-- GOAL --
Format the material from the line containing "You are a computer-use" up to and including the line containing "pyautogui.click(x=581, y=881)" as a JSON list of strings, one string per line. Skip any blank lines, and leave the pictures out.

-- DATA FOR THE TASK --
===============
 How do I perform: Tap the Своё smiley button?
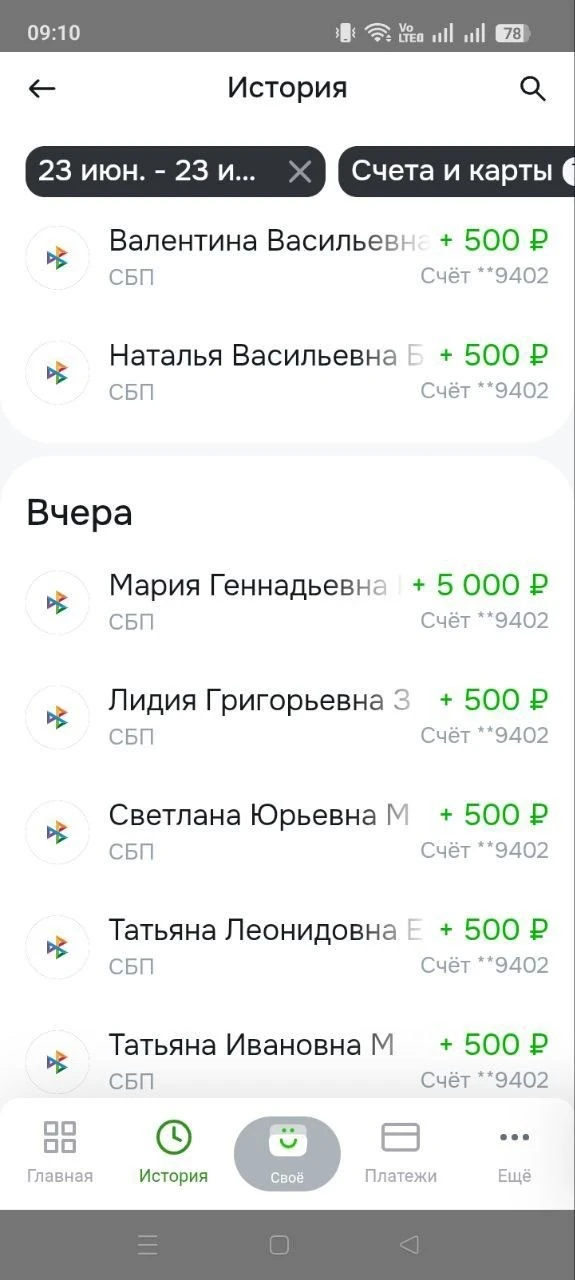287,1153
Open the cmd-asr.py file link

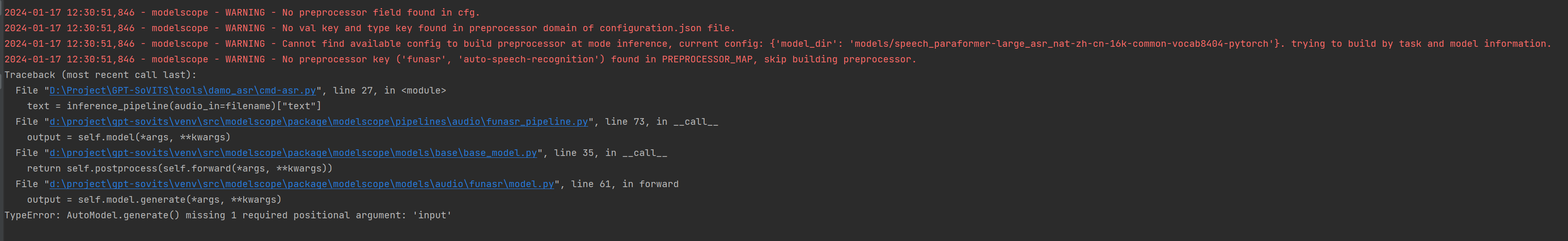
===============
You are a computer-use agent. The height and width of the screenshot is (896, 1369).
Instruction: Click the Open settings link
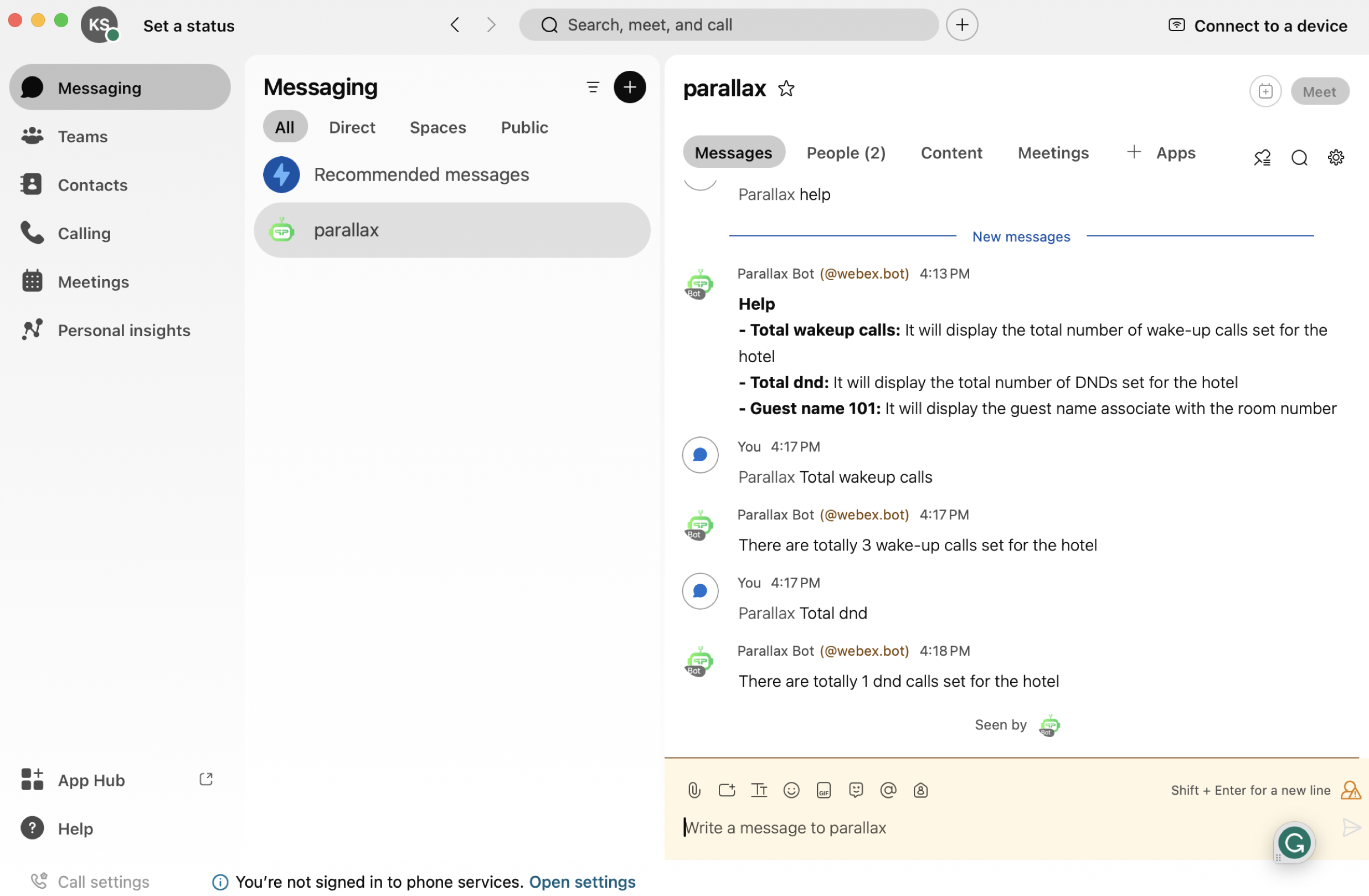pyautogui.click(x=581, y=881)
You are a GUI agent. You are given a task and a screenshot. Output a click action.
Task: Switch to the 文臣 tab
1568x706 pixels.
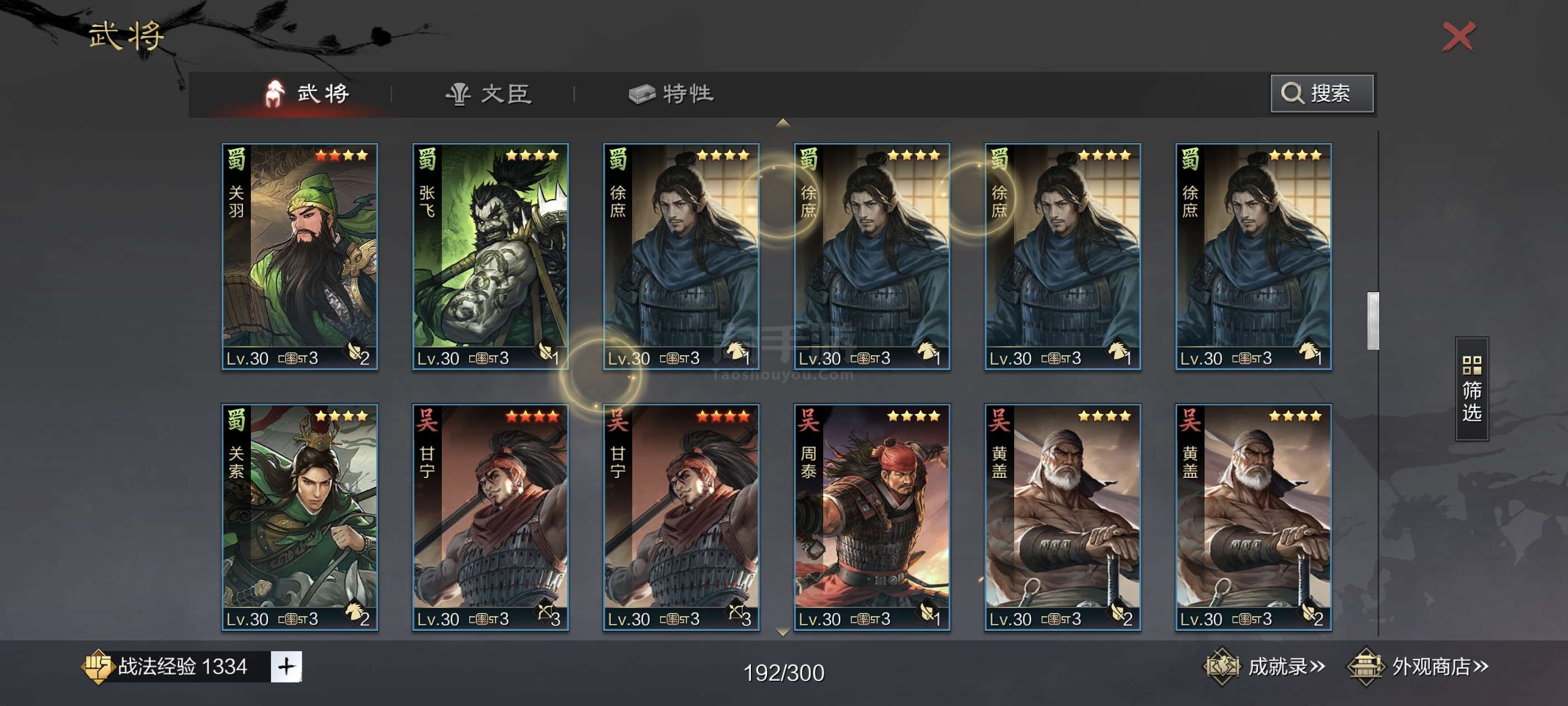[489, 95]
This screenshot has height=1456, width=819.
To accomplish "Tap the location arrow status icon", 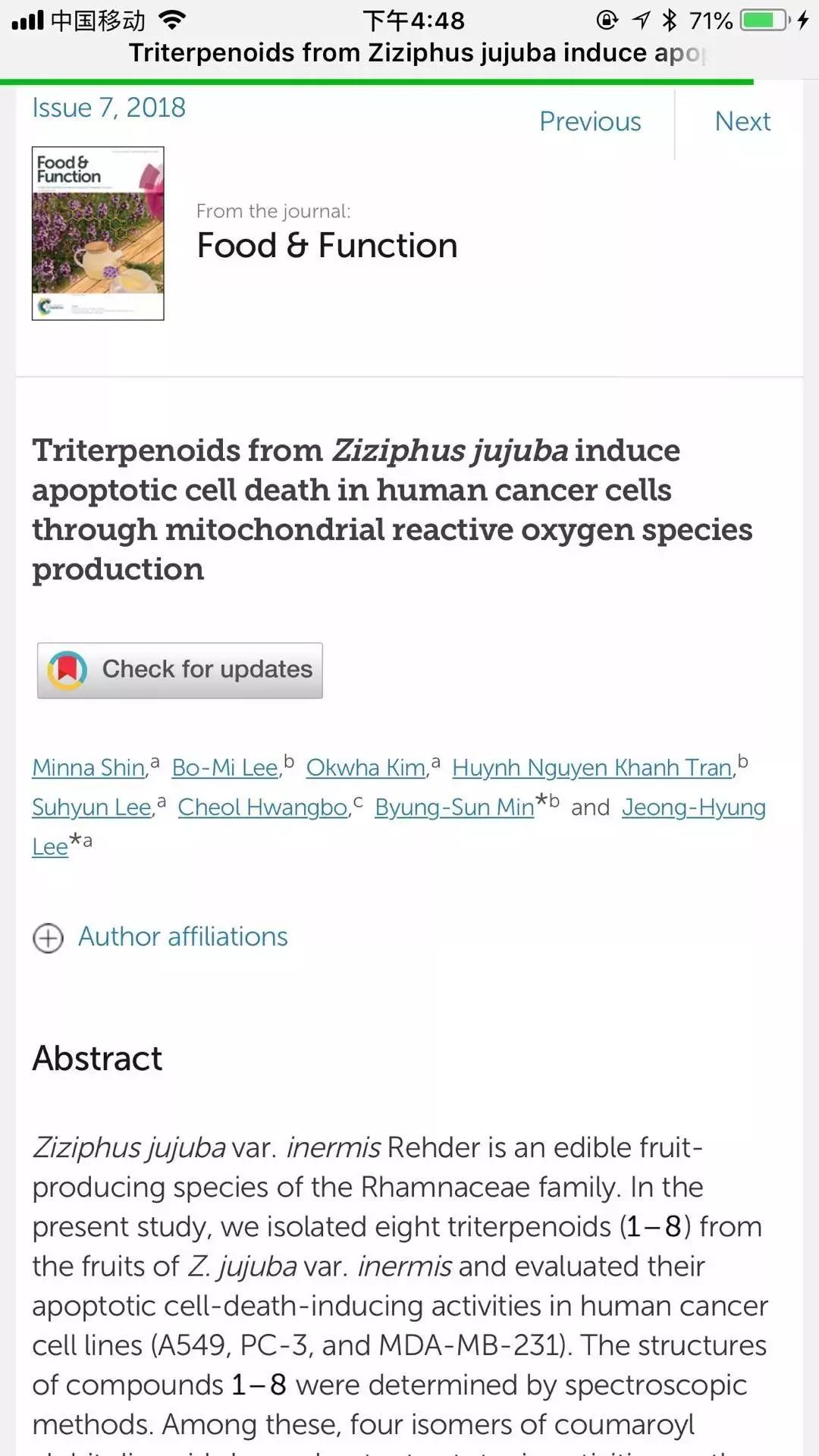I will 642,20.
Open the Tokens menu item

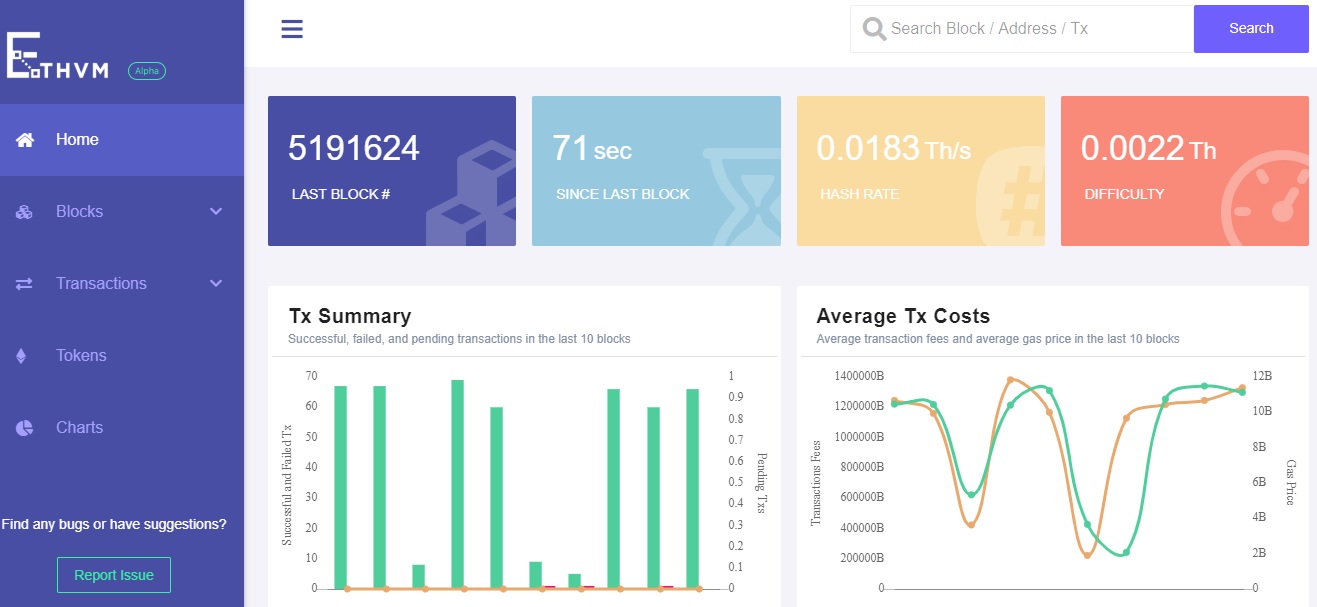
===============
-- RESPONSE --
[
  "You are a computer-use agent. The height and width of the screenshot is (896, 1369).",
  "Instruction: Click the Open settings link",
  "pyautogui.click(x=581, y=881)"
]